Anonymous | 5/23/2008 - 10:29am
Frankly, the thing that has surprised me the most, and has gone largely unnoticed--except by Michael Sean Winters here--is that when Hagee excoriates the Catholic church as the 'Whore of Babylon' and calls Catholicism a 'false cult,' Mr. McCain continues to accept his support. But when Hagee insults Jews and Muslims, McCain immediately severs all ties with the man. Is there a double-standard at work here? Are Jewish and Muslim votes more important, or is it not as bothersome when Catholics are offended?
Anonymous | 5/23/2008 - 9:16am
Fantastic article...I have a bumper sticker that states ...I am for the separation of church and hate! I like to dream.

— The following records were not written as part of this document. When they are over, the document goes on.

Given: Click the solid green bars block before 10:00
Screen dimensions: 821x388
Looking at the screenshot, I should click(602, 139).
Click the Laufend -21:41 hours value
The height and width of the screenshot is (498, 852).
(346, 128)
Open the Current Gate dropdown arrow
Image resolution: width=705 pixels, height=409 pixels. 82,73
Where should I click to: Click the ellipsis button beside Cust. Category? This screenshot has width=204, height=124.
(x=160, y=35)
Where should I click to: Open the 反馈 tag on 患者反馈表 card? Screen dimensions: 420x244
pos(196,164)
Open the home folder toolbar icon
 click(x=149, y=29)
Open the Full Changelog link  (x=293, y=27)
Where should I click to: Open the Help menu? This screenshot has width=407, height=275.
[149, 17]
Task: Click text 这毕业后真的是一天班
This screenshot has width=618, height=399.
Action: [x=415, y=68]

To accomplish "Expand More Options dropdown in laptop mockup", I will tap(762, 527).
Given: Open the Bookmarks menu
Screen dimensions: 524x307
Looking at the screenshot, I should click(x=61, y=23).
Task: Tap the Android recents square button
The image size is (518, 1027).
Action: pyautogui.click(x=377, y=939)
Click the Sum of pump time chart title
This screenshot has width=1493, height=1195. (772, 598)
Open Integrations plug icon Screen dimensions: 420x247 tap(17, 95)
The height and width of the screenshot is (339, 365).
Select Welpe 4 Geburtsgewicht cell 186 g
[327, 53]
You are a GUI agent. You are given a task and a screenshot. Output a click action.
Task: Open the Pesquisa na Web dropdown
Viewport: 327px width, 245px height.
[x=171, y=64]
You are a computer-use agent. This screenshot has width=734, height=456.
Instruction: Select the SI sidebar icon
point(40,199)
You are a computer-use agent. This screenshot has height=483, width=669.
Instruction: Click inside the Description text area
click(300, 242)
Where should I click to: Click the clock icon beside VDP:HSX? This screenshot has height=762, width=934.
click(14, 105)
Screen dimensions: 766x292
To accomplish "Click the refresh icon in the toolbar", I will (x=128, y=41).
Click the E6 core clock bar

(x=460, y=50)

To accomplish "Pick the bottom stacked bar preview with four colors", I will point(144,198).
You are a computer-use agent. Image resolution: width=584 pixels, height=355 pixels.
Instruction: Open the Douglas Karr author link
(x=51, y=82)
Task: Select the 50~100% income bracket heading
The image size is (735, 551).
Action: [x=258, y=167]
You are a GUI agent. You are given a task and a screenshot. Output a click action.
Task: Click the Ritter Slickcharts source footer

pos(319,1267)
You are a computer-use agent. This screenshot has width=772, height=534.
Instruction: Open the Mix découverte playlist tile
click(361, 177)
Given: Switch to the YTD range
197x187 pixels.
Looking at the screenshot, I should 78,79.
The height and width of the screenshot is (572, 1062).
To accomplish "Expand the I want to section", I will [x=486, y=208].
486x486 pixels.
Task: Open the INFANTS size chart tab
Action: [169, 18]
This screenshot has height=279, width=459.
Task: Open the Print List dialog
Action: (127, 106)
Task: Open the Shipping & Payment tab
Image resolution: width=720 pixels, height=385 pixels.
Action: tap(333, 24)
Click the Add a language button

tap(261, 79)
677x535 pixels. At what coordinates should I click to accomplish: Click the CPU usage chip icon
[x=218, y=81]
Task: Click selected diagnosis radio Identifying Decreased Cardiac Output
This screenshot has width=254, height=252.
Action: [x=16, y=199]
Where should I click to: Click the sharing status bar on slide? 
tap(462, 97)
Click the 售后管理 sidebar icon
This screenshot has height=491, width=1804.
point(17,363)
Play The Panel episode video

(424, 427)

Anonymous | 5/23/2008 - 8:42pm
Vert good take, Michael. However, I fail to see why you are troubled by the initiative, spear-headed by Fr. Neuhaus and Chuck Colson, to bring Catholics and Evangelicals together. I also think it unfair to characterize Colson by what he did some thirty-five years ago. He has admitted his errors and, literally, done his time. Like you, I disagree with Colson on a lot of issues, especially political issues, but would not lump him in with the likes of Hagee, et. al. Also, 'Nostra Aetate' indicates that Muslims worship, along with Jews and Christians, ''the one God, living and subsisting in Himself; merciful and all- powerful, the Creator of heaven and earth, who has spoken to men; they take pains to submit wholeheartedly to even His inscrutable decrees, just as Abraham, with whom the faith of Islam takes pleasure in linking itself, submitted to God'' ('Nostre Aetate', par. 3). I agree that it is necessary to distance ourselves from those, like Hagee, Pat Robertson, Franklin Graham, as well as from the likes of Pastor Wright. Right or left, they are agents of discord, not prophets with a divine mandate. John McCain's pastor, Rod Parsley, is equally troubling, especially as regards Muslims. I listened to an interview John Hagee did with Terry Gross back in 2006. It was a re-broadcast of an interview conducted in 2006. Frankly, it is chilling. It is all the more so due to what you point out, namely that tens of millions of our fellow citizens get a heavy does of this each week.